Все прочие животные знали лишь одну букву -- А, зато в совершенстве.
Помимо трудностей с чтением возникло дополнительное осложнение: овцы,
куры и утки, не отличавшиеся большим умом, никак не могли запомнить семь
заповедей. По зрелом размышлении Цицерон пришел к выводу, что все заповеди
можно, в сущности, свести к одной максиме: "Четыре ноги хорошо, две ноги
плохо". Это короткое изречение, объявил он, есть квинтэссенция анимализма.
Постичь его глубинный смысл значило обезопасить себя от человеческих
влияний. Так ведь у нас тоже две ноги, попытались возразить птицы, но
Цицерон не дал застигнуть себя врасплох:
-- Крылья, товарищи, есть орган летательный, а не. хватательный.
Следовательно, его можно рассматривать как разновидность ноги. От нас,
животных, человека отличает прежде всего рука, которая есть орудие насилия
над живой природой.
Не будем утверждать, что до пернатых дошла логика Цицерона, но они
приняли ее на веру и ревностно взялись за дело. На торце сарая, над
заповедями, еще более крупными буквами было выведено: ЧЕТЫРЕ НОГИ ХОРОШО,
ДВЕ НОГИ ПЛОХО. Затвердив эту мудрость, овцы преисполнились таким восторгом,
что в их устах незамысловатая строка стала звучать как песня, которую они
могли тянуть часами.
А что же Наполеон? К Цицероновым комитетам он сразу отнесся с
прохладцей. Подрастающее поколение, заявил он, вот вопрос вопросов. Тут надо
сказать, что вскоре после завершения сеноуборочной кампании ощенились две
суки, Джесси и Бесси. Едва щенки, а было их девять, встали на ноги, как
Наполеон отнял их у матерей и взял на себя заботу о их воспитании. Он отнес
щенков на верхний сеновал, куда можно было попасть, только поднявшись по
лестнице непосредственно из подсобки, и там держал их в такой строжайшей
изоляции от внешнего мира, что очень скоро все про них забыли.

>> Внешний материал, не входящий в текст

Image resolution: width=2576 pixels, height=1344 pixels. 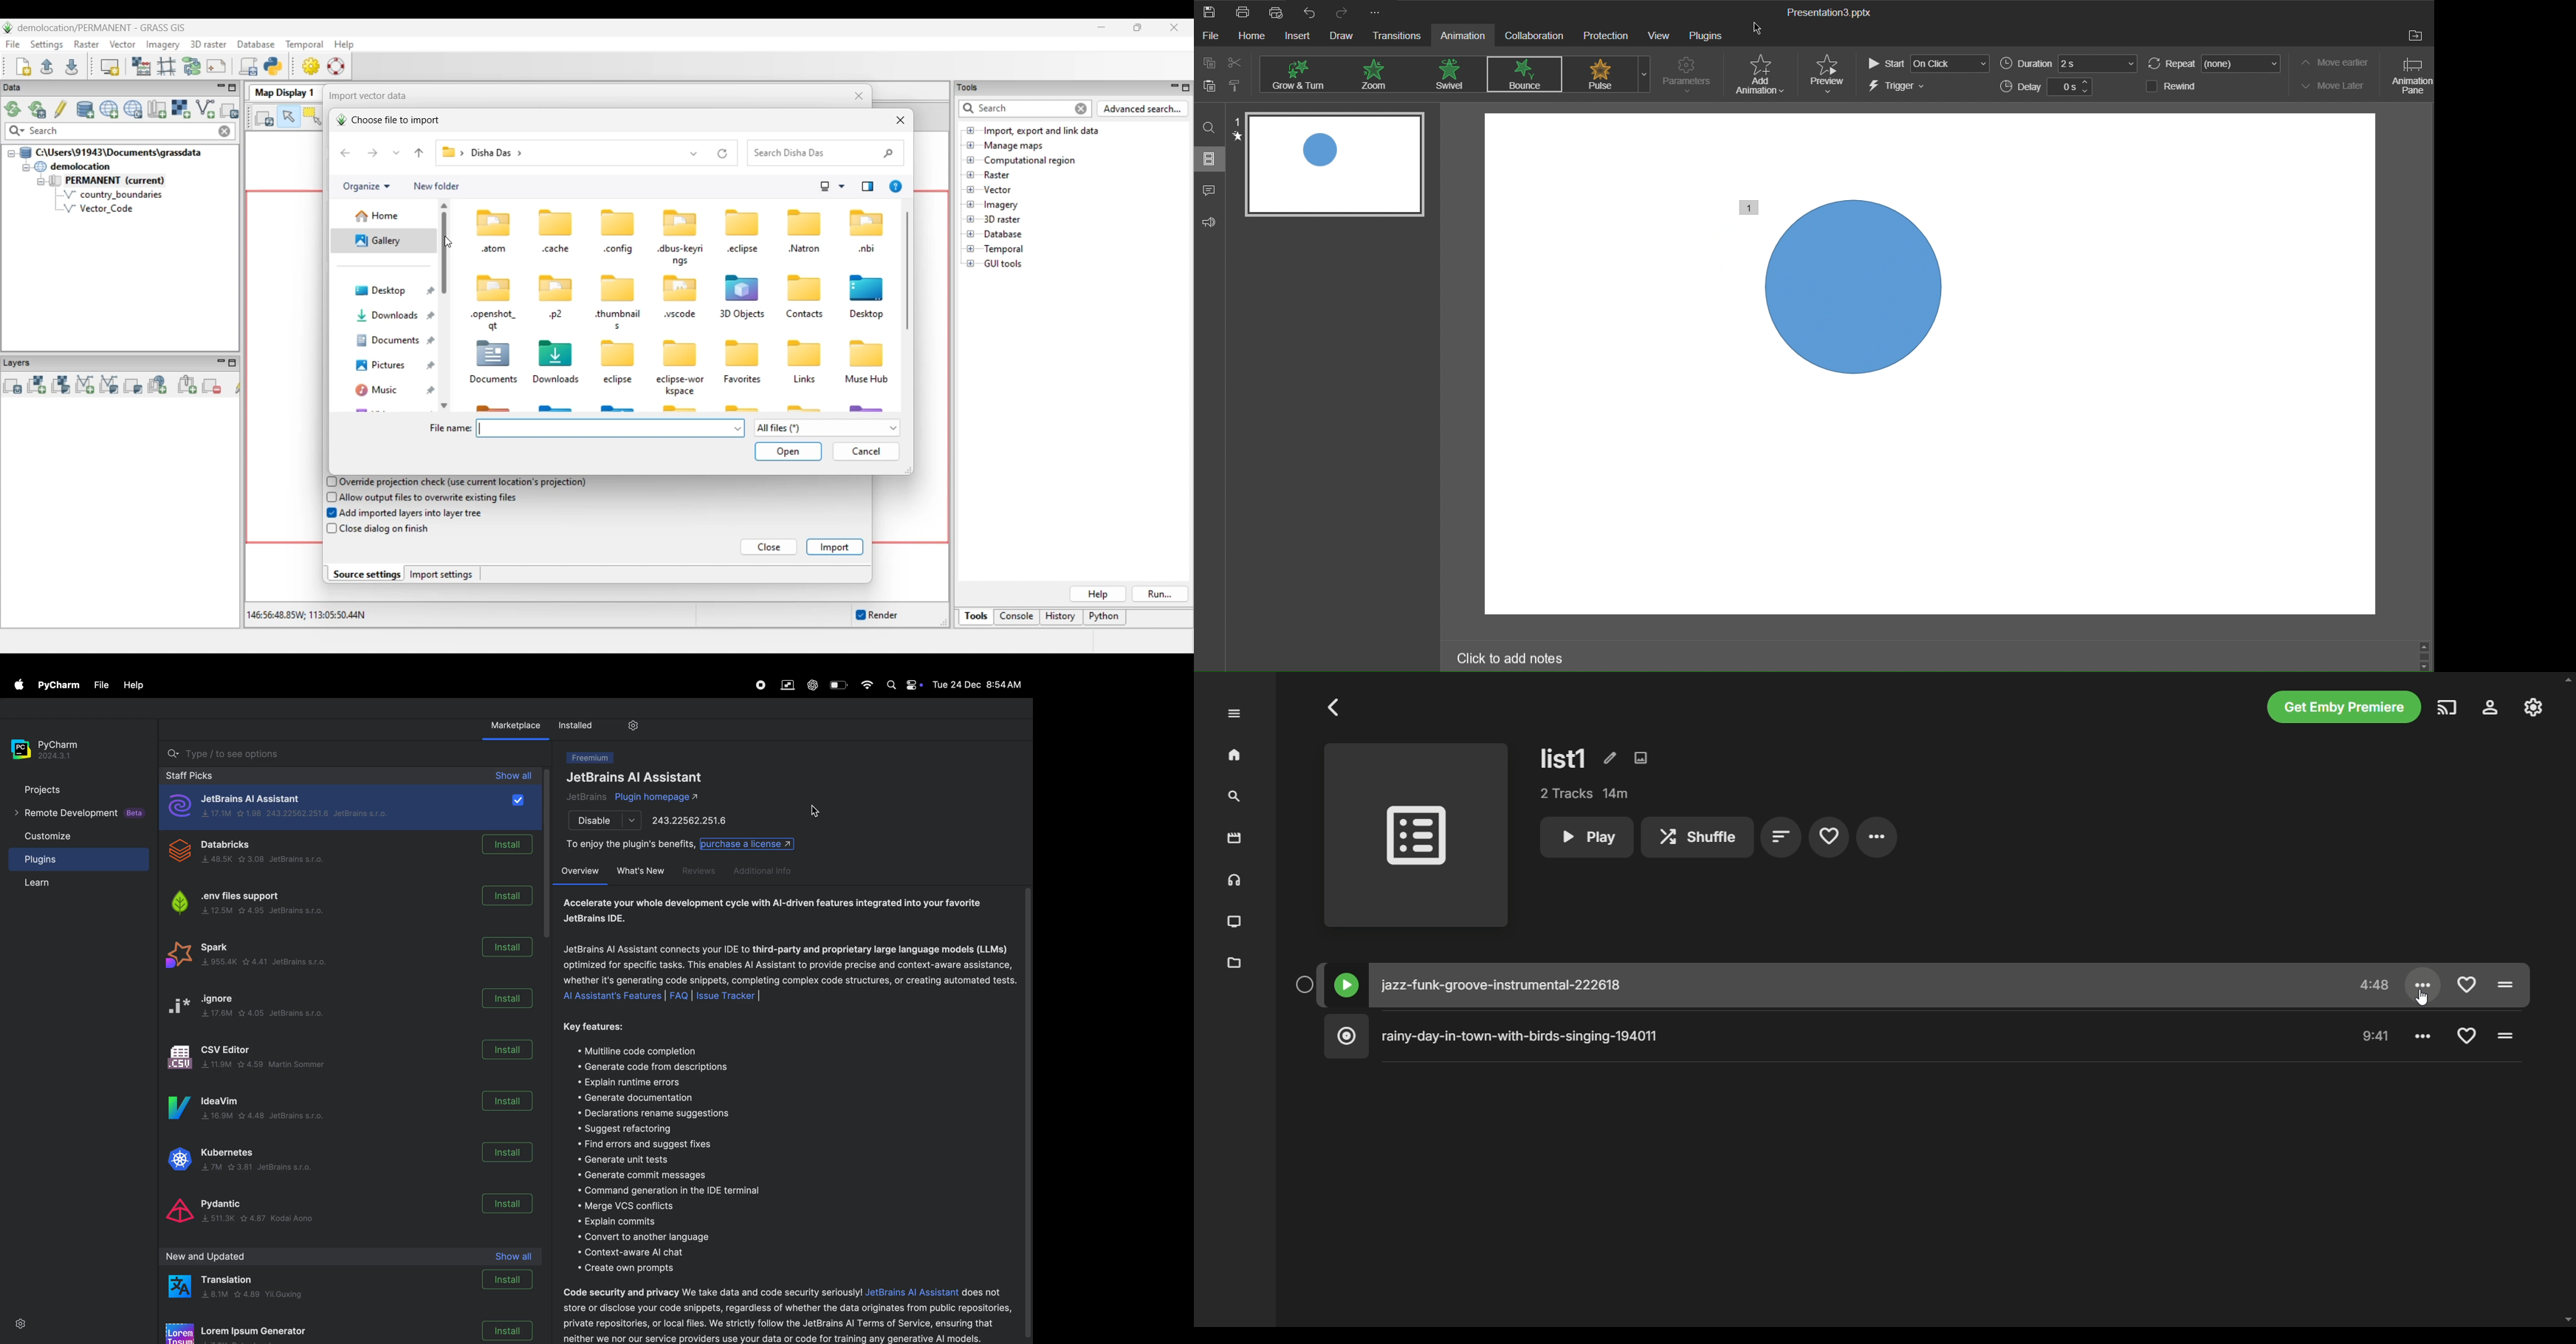 What do you see at coordinates (53, 881) in the screenshot?
I see `learn` at bounding box center [53, 881].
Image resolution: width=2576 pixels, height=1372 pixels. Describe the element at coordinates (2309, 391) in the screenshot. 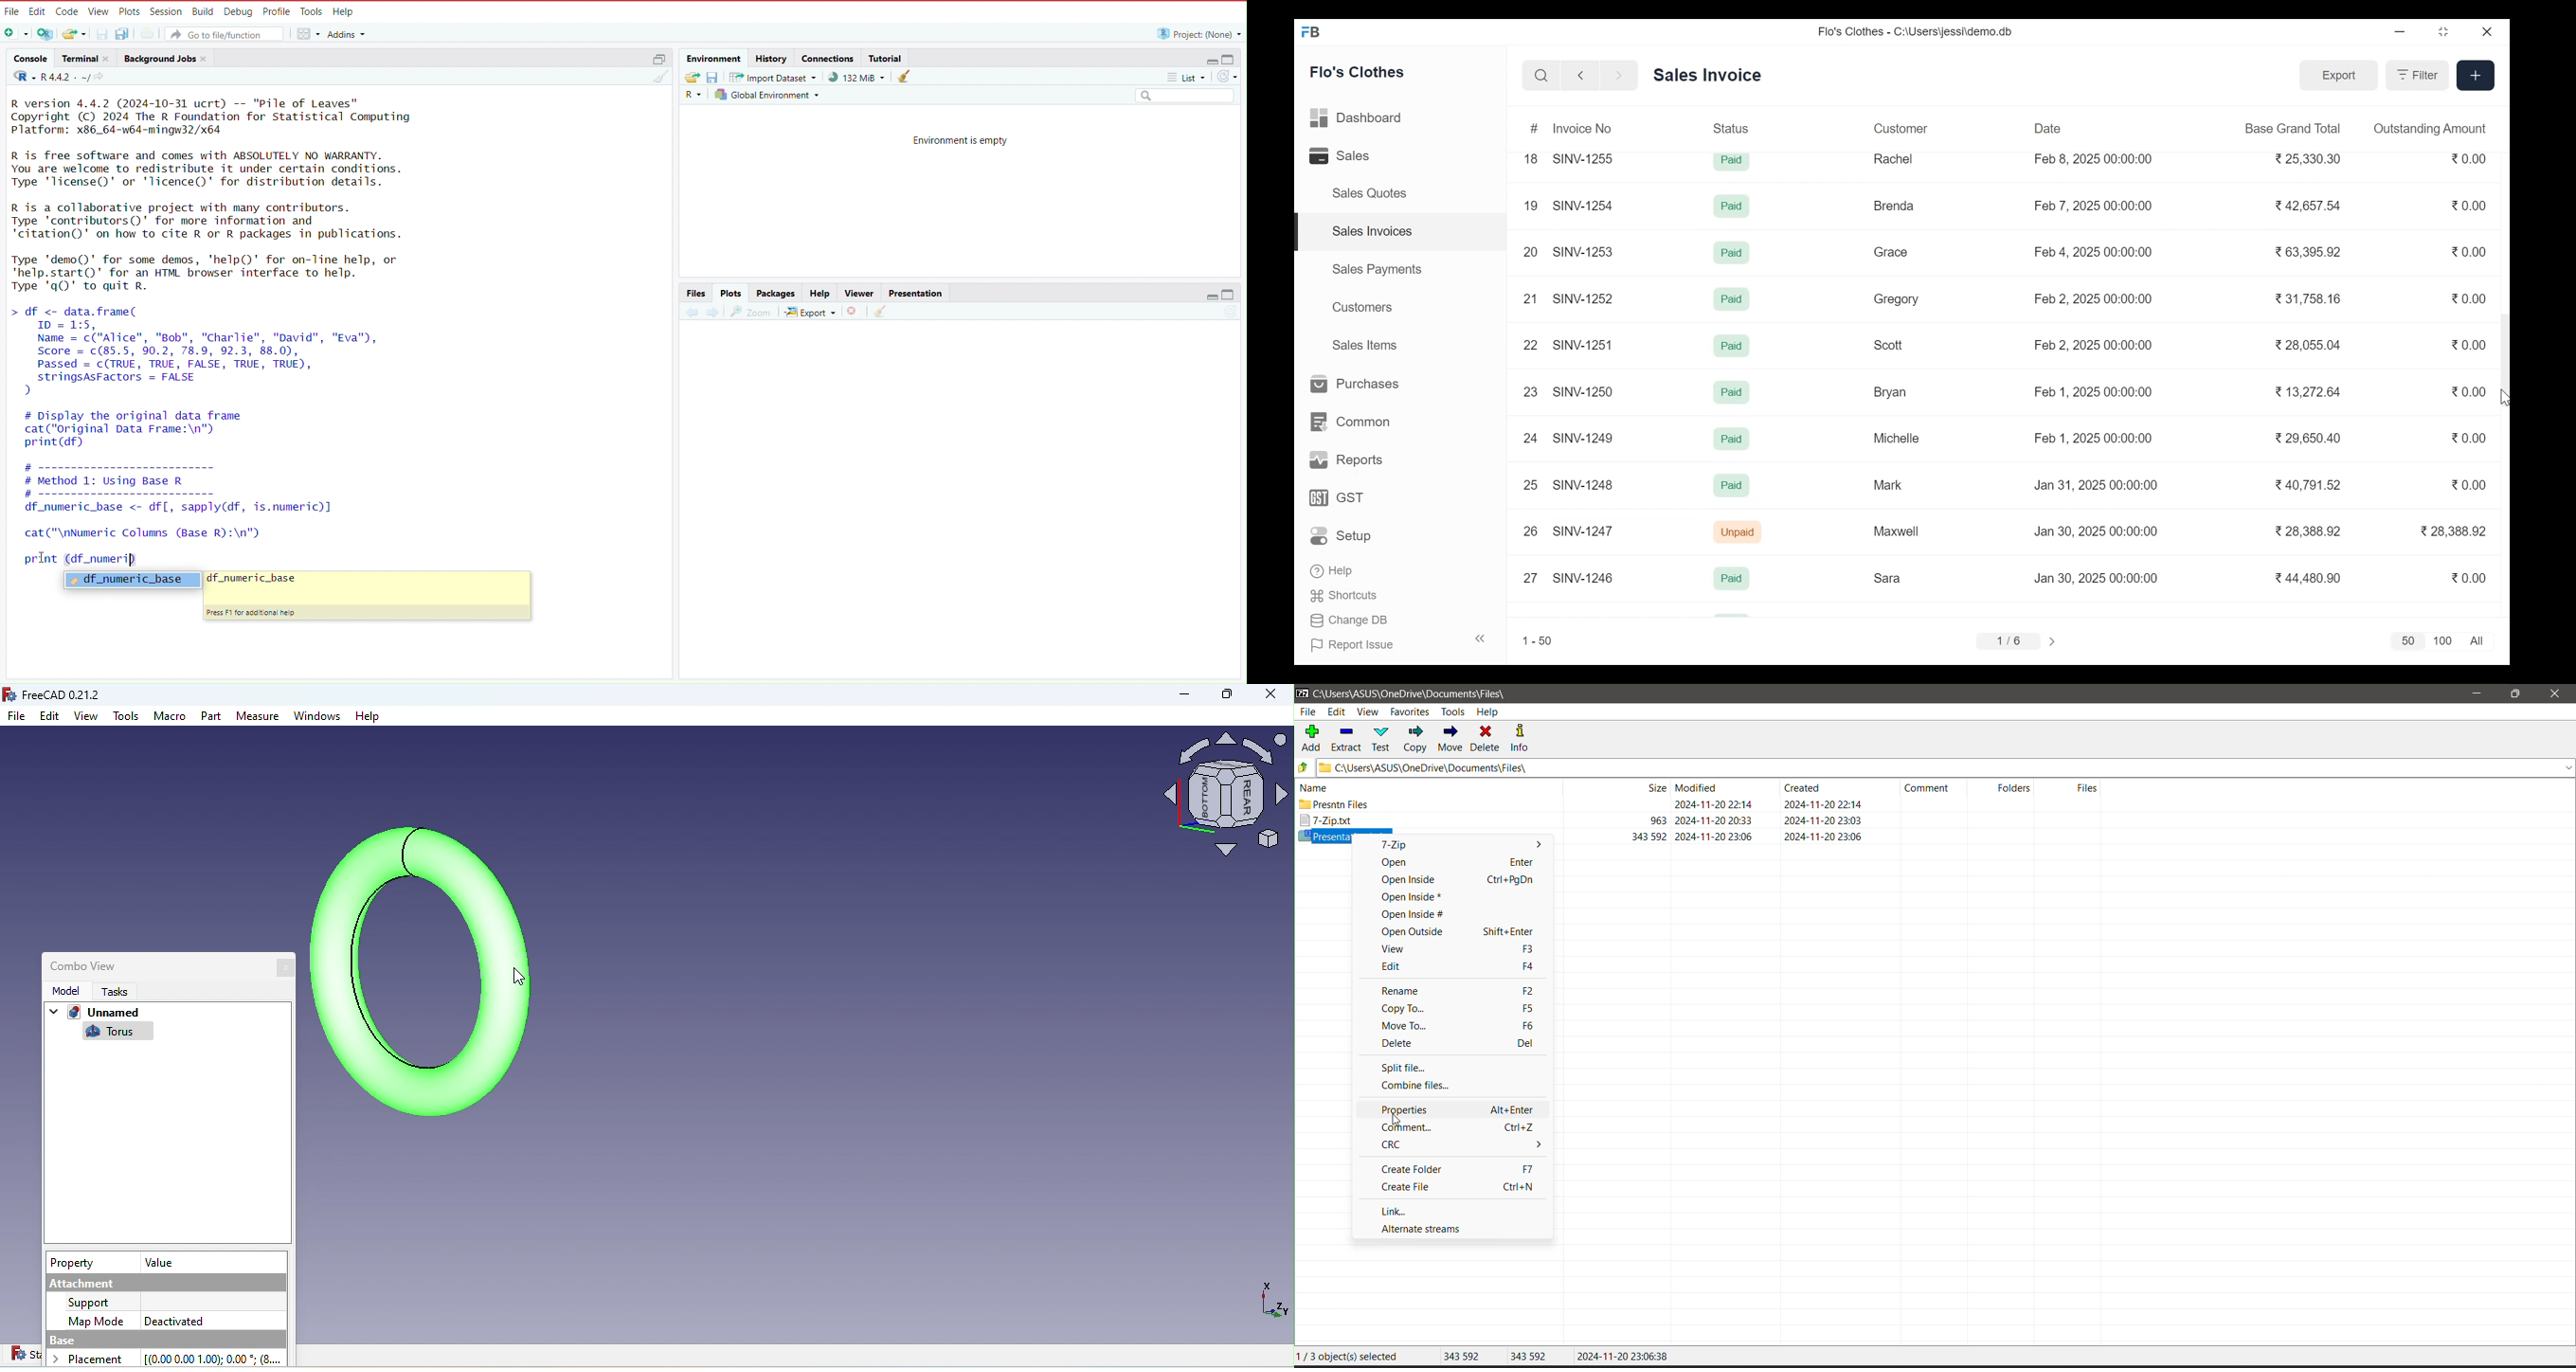

I see `13,272.64` at that location.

Между прочим, разъяснилась загадка с постоянным исчезновением парного
молока. Его, оказывается, добавляли в корыто для свиней. Впрочем, молоком
дело не ограничилось. В саду уже поспевали ранние сорта яблок, и трава была
усеяна паданцами. Предполагалось, как нечто само собой разумеющееся, что
весь сбор будет поделен поровну, однако неожиданно вышел приказ: паданцы
предназначены для откорма свиней, так что их следует собрать и снести в
подсобку. Кое-кто попробовал роптать, но это ни к чему не привело. В данном
вопросе между свиньями царило полное единодушие, даже у Цицерона с
Наполеоном. Делового послали выступить перед массами с необходимыми
разъяснениями.
-- Товарищи! -- визгливо начал Деловой.-- Неужели вы думаете, что мы,
свиньи, ищем для себя выгоды или привилегий?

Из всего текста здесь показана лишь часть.